Emotional support animals are a somewhat fraught place in fair housing law. If the potential tenant has medical recommendation that states the tenant requires the support animals, there are many landlords who will say “I don’t believe that’s a valid recommendation.” If you, acting as the agent or the landlord, countermand objective recommendations by the medical person, there is a risk you get dinged for acting outside the scope of your real estate license. Basically, if you follow your client’s direction and say “Tenant, I don’t trust your therapist and that’s why I turned down your request for accommodation,” there’s potentially a lawsuit awaiting you and the first question is “what grounds do you have for distrusting the therapist’s opinion and why are you qualified to have that opinion?”

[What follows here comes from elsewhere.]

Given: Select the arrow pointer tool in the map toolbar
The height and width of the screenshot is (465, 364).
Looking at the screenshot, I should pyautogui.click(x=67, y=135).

https://www.animallaw.info/article/summary-emotional-support-animal-cases has some solid explanations of emotional support animal cases happening around the nation. The more you read through these cases, the more it becomes clear that ESAs are sort of a wild west of fair housing laws. Emotional Support animals are not covered as service animals [service animals are either dogs or miniature horses and they are legally considered something closer to an extension of their person], but an emotional support animal is able to be requested as “reasonable accommodation” under the Americans with Disabilities Act. Reasonable Accommodation requests are modifications to existing rules and policies that are required to allow a person with a disability to make equal enjoyment of the space. Hence, if the apartment has a rule that says “no dogs,” an emotional support animal request is a request to provide a unique exemption to the rule for the accommodation requestor. Nonetheless, Reasonable Accommodations must be reasonable. Typically, there is some level of nexus that is required [see section IX of the website link], so it is not unreasonable in many situations to ask the person to go back to the doctor and have the doctor explain why the pets alleviate this specific illness. You have the ability to work with the tenant regarding the reasonability of the request; limiting the geography [dog may only be off leash on the fenced north lawn], mandating maintenance [scoop it up afterwards], etc. If you are negotiating reasonable limitations to the accommodation though, your limitations need to be reasonable ones. The number of pets would normally be within the range of negotiation for the reasonable accommodation, but something like telling the person “I only permit hypoallergenic dogs that match the paint scheme” would be outside the range of reasonability.
Be aware, as you negotiate with the potential tenant over support animals, each question you ask or each limitation you propose on the scope of the accommodation request is a delay in the property owner’s response to the reasonable accommodation request. This generally raises the temperature and increases the likelihood that someone sues the property owner for discrimination because the landlord is pocket veto-ing the accommodation request. Things like demanding that the certification come from a local healthcare provider is not necessarily advised, as it could be treated as just throwing roadblocks in the way of the tenant on a basis of their disability, and broad statements like “I don’t trust internet therapists” will not win the day in court as a landlord’s reason for denying a reasonable accommodation request.